TO BE DONE —
Copy the lines below verbatim, from the line containing "586x600 pixels." through the line containing "pyautogui.click(x=751, y=495)", both included.

::::::

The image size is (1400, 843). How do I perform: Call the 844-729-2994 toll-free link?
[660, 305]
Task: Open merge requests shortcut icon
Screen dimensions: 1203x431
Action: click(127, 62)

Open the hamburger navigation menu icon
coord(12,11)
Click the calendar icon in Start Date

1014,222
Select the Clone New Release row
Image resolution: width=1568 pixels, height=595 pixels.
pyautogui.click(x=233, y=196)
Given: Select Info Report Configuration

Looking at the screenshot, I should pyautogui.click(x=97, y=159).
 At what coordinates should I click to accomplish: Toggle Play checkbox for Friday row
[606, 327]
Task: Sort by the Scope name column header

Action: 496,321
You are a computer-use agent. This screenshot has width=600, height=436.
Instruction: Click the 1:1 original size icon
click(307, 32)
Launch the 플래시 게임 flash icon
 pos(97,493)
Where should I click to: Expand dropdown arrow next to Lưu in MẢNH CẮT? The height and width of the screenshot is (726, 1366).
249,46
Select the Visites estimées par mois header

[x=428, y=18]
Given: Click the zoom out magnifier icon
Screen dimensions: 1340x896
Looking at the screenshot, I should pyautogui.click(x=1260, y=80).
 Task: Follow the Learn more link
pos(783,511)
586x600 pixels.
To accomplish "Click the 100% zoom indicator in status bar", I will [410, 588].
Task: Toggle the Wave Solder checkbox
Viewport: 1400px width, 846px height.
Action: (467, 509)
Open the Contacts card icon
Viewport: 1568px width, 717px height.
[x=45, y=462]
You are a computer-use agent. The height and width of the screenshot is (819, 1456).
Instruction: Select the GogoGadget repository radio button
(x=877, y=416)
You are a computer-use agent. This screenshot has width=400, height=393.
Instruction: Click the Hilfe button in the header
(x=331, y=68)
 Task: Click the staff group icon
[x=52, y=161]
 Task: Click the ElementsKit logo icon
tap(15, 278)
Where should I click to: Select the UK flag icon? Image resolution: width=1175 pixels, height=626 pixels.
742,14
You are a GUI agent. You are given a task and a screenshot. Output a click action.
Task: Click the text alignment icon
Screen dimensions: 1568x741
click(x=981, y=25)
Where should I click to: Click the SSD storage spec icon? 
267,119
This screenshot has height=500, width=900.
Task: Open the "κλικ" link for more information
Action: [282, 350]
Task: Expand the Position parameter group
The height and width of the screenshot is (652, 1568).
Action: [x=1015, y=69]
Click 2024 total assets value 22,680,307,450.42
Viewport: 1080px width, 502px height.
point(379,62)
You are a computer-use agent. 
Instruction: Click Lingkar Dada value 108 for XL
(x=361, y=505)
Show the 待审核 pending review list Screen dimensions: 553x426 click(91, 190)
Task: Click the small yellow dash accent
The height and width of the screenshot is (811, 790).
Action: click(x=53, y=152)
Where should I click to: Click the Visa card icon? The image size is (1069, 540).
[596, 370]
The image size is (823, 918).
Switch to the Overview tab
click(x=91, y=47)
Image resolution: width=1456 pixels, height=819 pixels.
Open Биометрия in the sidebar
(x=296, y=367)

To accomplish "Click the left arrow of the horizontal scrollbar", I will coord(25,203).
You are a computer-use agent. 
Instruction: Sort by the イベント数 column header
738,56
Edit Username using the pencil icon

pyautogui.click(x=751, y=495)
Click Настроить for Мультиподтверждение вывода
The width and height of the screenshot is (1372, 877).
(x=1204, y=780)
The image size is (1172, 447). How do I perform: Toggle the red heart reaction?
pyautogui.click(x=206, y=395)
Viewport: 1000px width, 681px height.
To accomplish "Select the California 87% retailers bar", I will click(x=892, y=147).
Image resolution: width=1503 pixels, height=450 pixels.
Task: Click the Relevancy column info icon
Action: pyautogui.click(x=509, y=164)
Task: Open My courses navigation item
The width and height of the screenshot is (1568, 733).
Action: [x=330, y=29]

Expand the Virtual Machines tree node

::::::

ANSWER BELOW —
586x600 pixels.
To accomplish "Click the 100% zoom indicator in status bar", I will [410, 588].
Task: Toggle the Wave Solder checkbox
Viewport: 1400px width, 846px height.
Action: (467, 509)
Open the Contacts card icon
Viewport: 1568px width, 717px height.
[x=45, y=462]
You are a computer-use agent. The height and width of the screenshot is (819, 1456).
Instruction: Select the GogoGadget repository radio button
(x=877, y=416)
You are a computer-use agent. This screenshot has width=400, height=393.
Instruction: Click the Hilfe button in the header
(x=331, y=68)
 Task: Click the staff group icon
[x=52, y=161]
 Task: Click the ElementsKit logo icon
tap(15, 278)
Where should I click to: Select the UK flag icon? Image resolution: width=1175 pixels, height=626 pixels.
742,14
You are a GUI agent. You are given a task and a screenshot. Output a click action.
Task: Click the text alignment icon
Screen dimensions: 1568x741
click(x=981, y=25)
Where should I click to: Click the SSD storage spec icon? 
267,119
This screenshot has height=500, width=900.
Task: Open the "κλικ" link for more information
Action: [282, 350]
Task: Expand the Position parameter group
The height and width of the screenshot is (652, 1568).
Action: [x=1015, y=69]
Click 2024 total assets value 22,680,307,450.42
Viewport: 1080px width, 502px height.
point(379,62)
You are a computer-use agent. 
Instruction: Click Lingkar Dada value 108 for XL
(x=361, y=505)
Show the 待审核 pending review list Screen dimensions: 553x426 click(91, 190)
Task: Click the small yellow dash accent
The height and width of the screenshot is (811, 790).
Action: click(x=53, y=152)
Where should I click to: Click the Visa card icon? The image size is (1069, 540).
[596, 370]
The image size is (823, 918).
Switch to the Overview tab
click(x=91, y=47)
Image resolution: width=1456 pixels, height=819 pixels.
Open Биометрия in the sidebar
(x=296, y=367)

To accomplish "Click the left arrow of the horizontal scrollbar", I will coord(25,203).
You are a computer-use agent. 
Instruction: Sort by the イベント数 column header
738,56
Edit Username using the pencil icon

pyautogui.click(x=751, y=495)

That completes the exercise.